Six, do not engage in a military conflict overseas unless U.S. national security is threatened and Congress approves. This did not happen in Mr. Obama’s Libyan military intervention. Duly elected representatives of the American people should be the ones debating, making war decisions and setting legal war parameters, not a small group of administration officials, U.N. and NATO representatives and bureaucrats with varying security interests and agendas.

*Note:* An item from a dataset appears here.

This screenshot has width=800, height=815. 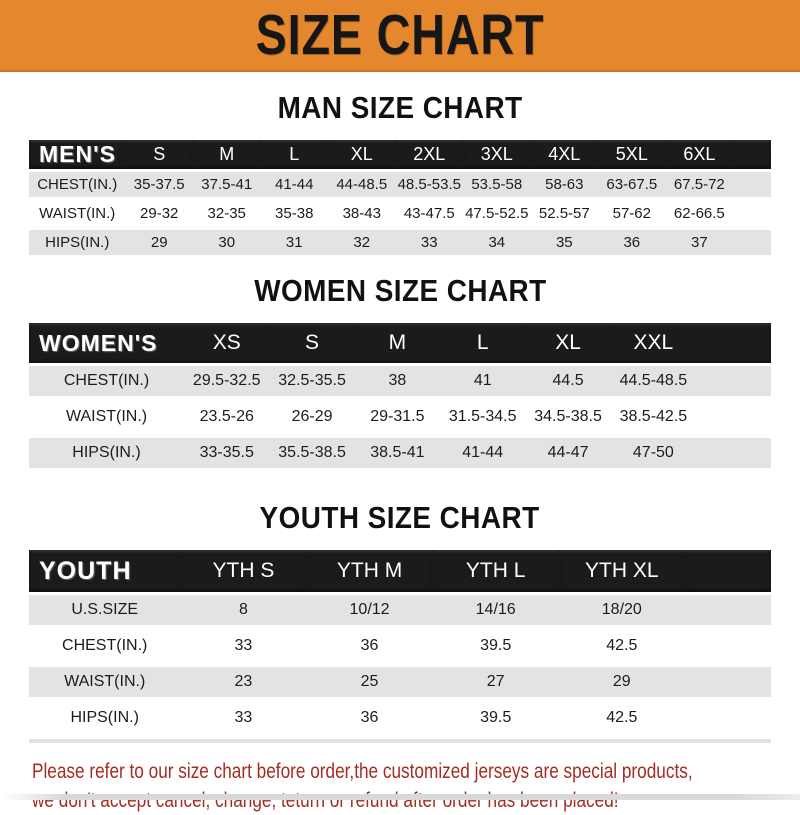 I want to click on column-header: 6XL, so click(x=700, y=156).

President Obama has sought to minimize the threat posed by radical Islam during his presidency. However, evidence presented above strongly suggests there is a rising problem within the domain of Islam that needs to be addressed by freedom-loving people everywhere – which threatens innocent people gathering in places like the Bataclan concert hall in Paris, France to enjoy a musical evening, or a group in San Bernardino, California expecting to participate in a joyous Christmas event. As the president approaches his last year in office, he has a chance to lead the effort to reverse the gains made by ISIS and other radical Islamists. For the sake of the Free World and humanity, let’s hope he does. Many lives depend on it.
Fred Gedrich is a foreign policy and national security analyst. He served in the U.S. departments of State and Defense.